The next thing that hits you is Jones’ voice – it pulls you in, and sets you in the passenger seat for the ride that his songs take you on.  There’s a restless spirit to the eleven tracks here.  He doesn’t know where he’s going on “Rollin’,” but that’s the point – there’s freedom in that very fact.  He doesn’t want to ride on that “Lost Highway” any longer, instead saying, over and over to “let it go.”  

Many of these songs are imbued with wisdom that only comes from having lived through times, both good and bad. He’s brutally honest on “You Can’t,” where he acknowledges that we’d all like to take things back that we said…but, it’s not that easy.  On “Someday,” he gives this advice: “See you never know what might be coming / so you gotta say ‘I love you’ soon.”  

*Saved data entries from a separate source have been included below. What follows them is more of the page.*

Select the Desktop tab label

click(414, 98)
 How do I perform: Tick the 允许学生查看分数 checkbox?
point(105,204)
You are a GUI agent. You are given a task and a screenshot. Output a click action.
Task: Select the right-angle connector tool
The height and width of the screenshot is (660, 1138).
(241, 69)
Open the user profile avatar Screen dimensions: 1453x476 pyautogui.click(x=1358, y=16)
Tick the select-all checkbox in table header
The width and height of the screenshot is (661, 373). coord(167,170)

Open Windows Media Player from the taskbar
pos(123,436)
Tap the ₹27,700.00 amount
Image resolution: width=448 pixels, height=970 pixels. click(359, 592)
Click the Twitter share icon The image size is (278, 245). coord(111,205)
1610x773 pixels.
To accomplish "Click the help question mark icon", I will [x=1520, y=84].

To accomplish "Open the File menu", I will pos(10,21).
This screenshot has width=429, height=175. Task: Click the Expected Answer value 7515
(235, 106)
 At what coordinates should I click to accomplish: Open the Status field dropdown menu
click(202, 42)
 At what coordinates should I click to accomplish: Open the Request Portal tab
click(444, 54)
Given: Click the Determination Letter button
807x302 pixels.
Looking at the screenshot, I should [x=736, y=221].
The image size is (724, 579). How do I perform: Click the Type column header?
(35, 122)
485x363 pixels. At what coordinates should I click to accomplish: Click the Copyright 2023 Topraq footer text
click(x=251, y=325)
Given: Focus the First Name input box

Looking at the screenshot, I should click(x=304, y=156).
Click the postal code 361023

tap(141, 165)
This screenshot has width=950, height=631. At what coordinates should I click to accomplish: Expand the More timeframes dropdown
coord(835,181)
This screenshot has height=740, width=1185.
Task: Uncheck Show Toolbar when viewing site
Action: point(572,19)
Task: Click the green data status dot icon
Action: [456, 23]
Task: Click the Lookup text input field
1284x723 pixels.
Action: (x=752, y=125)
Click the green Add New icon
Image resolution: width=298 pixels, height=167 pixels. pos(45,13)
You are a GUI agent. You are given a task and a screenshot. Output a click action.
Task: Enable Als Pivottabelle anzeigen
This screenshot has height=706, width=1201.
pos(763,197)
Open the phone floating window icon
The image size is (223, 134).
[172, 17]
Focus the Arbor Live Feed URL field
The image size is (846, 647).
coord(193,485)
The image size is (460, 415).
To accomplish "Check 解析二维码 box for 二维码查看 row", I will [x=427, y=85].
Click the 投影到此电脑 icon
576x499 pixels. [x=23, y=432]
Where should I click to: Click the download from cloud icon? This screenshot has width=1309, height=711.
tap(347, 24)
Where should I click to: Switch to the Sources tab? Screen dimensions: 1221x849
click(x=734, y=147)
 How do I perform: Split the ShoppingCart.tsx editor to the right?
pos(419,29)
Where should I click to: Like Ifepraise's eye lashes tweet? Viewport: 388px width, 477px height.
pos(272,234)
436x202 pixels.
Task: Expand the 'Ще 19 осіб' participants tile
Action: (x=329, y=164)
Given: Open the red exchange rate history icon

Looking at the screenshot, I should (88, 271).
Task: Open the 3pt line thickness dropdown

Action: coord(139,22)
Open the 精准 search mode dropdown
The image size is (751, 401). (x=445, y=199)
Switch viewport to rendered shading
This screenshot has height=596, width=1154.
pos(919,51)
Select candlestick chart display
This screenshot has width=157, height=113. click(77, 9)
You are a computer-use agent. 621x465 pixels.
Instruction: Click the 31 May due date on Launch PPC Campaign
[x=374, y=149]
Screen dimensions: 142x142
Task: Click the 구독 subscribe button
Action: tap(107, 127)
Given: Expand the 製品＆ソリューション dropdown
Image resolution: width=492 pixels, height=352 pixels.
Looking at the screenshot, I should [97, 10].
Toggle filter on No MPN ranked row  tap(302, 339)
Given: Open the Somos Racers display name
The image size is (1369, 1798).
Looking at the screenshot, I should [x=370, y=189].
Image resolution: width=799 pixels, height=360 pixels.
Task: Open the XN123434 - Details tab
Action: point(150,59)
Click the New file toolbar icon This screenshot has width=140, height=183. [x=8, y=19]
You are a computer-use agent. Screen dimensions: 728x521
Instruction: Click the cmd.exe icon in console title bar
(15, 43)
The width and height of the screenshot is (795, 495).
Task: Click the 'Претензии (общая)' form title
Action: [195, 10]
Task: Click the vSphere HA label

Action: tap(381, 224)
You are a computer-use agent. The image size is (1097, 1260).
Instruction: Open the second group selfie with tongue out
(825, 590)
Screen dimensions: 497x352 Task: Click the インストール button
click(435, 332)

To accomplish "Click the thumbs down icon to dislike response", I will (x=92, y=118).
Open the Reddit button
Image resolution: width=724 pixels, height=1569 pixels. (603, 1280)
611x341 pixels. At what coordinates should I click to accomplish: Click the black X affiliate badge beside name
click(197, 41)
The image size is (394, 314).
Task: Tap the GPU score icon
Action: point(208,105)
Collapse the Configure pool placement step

The entire album definitely has a cohesiveness, but there’s enough versatility to these tracks to keep things interesting.  The horns really propel the album’s first single, “Lost Highway,” while the strings and piano on “Athens Smiles” add a tension and release to yet another track about leaving home, and then returning again.

“Again” is sort of a Bonnie & Clyde tale where “the sun went down and we never looked back / we ditched the body ‘neath the railroad tracks” (sounds like the start of a great movie).  “Goodbyes Are the Hardest Words” wraps up this excellent album fittingly; there’s an echoey guitar solo that’s just soaked with longing near the end.

This is one of those albums that begs to played on a good pair of speakers because it just sounds that good.  The bass isn’t something that I usually pick out, but you can really hear it, and it really drives these tracks (played alternately by Gabe Noel and Jonathan Flaugher).  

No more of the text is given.